LIVING ROOMS by KIKI FURLAN at GIANNI MANHATTAN [from 20240426 to 20240525]

[Photos: Kunst-Dokumentation.com]

Furlan’s coin-operated shopping mall kiddierides, animatronic locomotives, and felted forests, ask for a penny for our thoughts. Plunk the proverbial coin into the exhibition’s cognitive machinery to find the mind set in motion, en route to a place inside the attraction’s insights, its sight-lines, particular perspectives, and incorporated ideas. These are rides once upon a time really experienced, then internalized as thought; rides, here summoned from their own obsolescence, real storage lockers and the mists of memory alike, to revive a past life of wondrous transports and drifts. Over-turned in Furlan’s mind into thought-objects, objects of contemplation, these sculptures isolate the attraction as a poetic device: an expressive machine, proposing an imagined language of arrested motion.

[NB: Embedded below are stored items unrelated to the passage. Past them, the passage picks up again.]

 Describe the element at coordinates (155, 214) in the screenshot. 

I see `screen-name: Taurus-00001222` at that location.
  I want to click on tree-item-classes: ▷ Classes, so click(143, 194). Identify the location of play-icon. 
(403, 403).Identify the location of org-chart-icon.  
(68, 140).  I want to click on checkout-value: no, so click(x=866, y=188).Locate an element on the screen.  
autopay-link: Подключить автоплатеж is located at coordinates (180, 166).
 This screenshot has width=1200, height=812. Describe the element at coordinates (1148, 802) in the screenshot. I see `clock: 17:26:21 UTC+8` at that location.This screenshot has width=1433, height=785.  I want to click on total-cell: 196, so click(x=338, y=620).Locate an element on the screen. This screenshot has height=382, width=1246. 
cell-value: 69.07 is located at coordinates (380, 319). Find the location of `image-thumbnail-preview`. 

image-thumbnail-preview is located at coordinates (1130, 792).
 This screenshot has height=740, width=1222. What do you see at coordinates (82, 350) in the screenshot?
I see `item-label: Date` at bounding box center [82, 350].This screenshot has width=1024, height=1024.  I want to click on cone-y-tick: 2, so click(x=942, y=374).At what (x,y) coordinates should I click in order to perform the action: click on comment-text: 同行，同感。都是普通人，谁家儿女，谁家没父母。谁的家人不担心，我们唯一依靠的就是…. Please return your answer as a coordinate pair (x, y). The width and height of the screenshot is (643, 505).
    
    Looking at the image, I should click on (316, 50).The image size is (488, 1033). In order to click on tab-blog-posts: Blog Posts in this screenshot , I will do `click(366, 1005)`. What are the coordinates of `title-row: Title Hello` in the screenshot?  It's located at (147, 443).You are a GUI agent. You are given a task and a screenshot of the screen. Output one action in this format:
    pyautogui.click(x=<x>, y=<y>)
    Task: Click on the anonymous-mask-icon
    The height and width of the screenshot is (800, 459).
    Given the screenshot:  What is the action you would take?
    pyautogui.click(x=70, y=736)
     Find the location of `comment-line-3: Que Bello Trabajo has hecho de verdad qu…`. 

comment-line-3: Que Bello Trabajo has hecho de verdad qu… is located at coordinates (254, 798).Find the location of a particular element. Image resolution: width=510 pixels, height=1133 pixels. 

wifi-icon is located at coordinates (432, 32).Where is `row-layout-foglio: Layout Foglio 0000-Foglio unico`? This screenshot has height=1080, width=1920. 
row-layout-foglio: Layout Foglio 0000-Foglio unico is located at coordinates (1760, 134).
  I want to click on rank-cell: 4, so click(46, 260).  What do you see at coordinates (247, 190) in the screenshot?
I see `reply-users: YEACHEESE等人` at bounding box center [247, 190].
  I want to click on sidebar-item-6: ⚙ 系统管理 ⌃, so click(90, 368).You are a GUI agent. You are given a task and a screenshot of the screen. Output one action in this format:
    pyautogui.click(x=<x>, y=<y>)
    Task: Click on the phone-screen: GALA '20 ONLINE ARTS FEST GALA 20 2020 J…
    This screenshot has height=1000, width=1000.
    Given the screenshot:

Rides draw near questions of duration, scale, and space, no doubt. But, more precisely, Furlan’s sculptural attraction, as sites, draw into proximity forms of life imagined, or intuited, in the simple, rote mechanic of the familiar image. These sculptures, fantastically ordinary objects in the end, move the mind to the trope—that is, to the eternal return of the familiar expression, forever slipping inside its own system of meaning, towards alternate ideas in reception, new meanings spun in the poetics of what moves the mind to make something. In Living Rooms, Furlan’s mind’s rides are re-animated in the real with the sin of literalism. In her installations, psychosocial spaces are collapsed into imagined localities, the insignia of shopping mall kiddy corners and airport Fun Zones into measures of aesthetic perimeter, and allusions to domestic spaces with expressive habitats—per the titular mistranslation of the German Lebensraum: a tricky term designating the biotope, overturned in time as an expression of geopolitical intent. To be clear, the scenes staged in this exhibition move us into the visual site, only to bring our attention to the invisibles inside: the near-imperceptible lines between inside and outside space, views from within and without forms of language, the emotional teetering between frames of thought, which amass over time into an understanding of an object’s life inside our minds—for all the possible ‘reals,’ reeling in emotions, desires, and imaginative expressions.

These cabooses choo choo into the semantic associations between locomotion, locution, and locality, to articulate the attraction as analogous to the ceaseless movement of language, and the ever-elusive place of meaning. The forests of the imagination, perhaps.